Structurally we see a lot of the modern tropes of newer heavy prog bands: long runtime; epic opening, closing epic (with repeat themes), interlude song, tracks running into each other, supernatural story based concept. These are all handled competently, though if I'm honest, I didn't really follow the story (though I'm sure others who might review this album could be able to explain it). There is also a lot of content that will feel familiar to fans of prog metal bands like Fates Warning and Dream Theater, whose influence is very much apparent.

I did enjoy the vocals, which were sometimes hinting at TMV. Capuano can really puts some welly into it when he wants to. I'm really not a fan of the death metal vocals that cameo in half the songs, though that's more of a personal preference, they are fairly decent for what they are. The instrumental sections is where the band really stretches out though, with some entertaining guitar acrobatics being the highlight.

That's not to say the band spends the whole time in one gear. As I mentioned earlier Vultress offer a good amount of variety. The epic opening "Part I - A Chord From Heaven" pretty much runs the gamut as an exciting opening, whereas "Part II - Returned To Earth" moves though death growls, melodic harmonies and spacier ambient moods. "Part III - The Path" then launches forward on one of the heavier riffs of the album. It's a comparatively shorter piece, and is probably one of the most 'straightforward' modern metal songs on the album to start with, but it goes on to explore some interesting territory in the instrumental second half.

If anything the second half of the album is even bolder, which is why its probably a good thing we are offered a breather in the shape of "The Siren's Song (Interlude)", which is a lighter, more subdued, vocal dominated piece that allows things to calm down for a couple of minutes. We ease back into things with "Part IV ? Reinvocation". It opens with dark and foreboding heavy sounds, before launching into a more sing-song part, and then some more growled vocals, before ending on clean vocals as the other instruments gradually peel away. In "Part V - The Siren Screams", the guitar pyrotechnics are once more on display, but by this point I'm starting to feel a bit tired. Luckily Vultress saved the best for last.

The album concludes with the 25 minute epic "Part VI - At The Edge". Jesus Christ, this song has so much in it the only thing I can think do is to list it in order: playful interplay of heavy guitar and delicate piano, death metal, then some jazzy wanderings, followed by clean sung modern metal, more jazzy keys, and we are not even halfway!
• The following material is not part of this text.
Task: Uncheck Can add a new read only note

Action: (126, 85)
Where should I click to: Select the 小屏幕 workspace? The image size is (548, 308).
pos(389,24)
We then get acoustic and melodic flavours, leading into a section that sounds like DT at their most melodic, a jazz-tinged transition back into some strong singing, even a little bit of vaudeville, before the song kicks back into prog metal. Nope, still not done! We are given some interesting acoustic rhythms, before the song begins building to the grand finale, with the song finally then winding down on some pensive acoustic guitar and keyboards. Phew! I think after that description you will probably know if this is the sort of music you would be interested in hearing.

The album does have its flaws, particularly with regards to what I've already said about brevity, though there are also a few issues with production (e.g. keyboards sometimes sounding a little cheap), and clearly Vultress still has some maturing to do. The instrumental sections really can go anywhere, which is good and bad point. Sometimes its fun to ride all the changes the band blast through in the space of a few minutes, sometimes you just want a song to get to the point, rather than stringing together several disparate parts. But overall there's a likeable youthful charm Vultress and their approach that's hard not to enjoy. Keep an eye on them for sure, I can only see them growing in powers from here. The album is on BandCamp at 'name your own price', so if this sounds like your sort of thing you should at least give it a listen.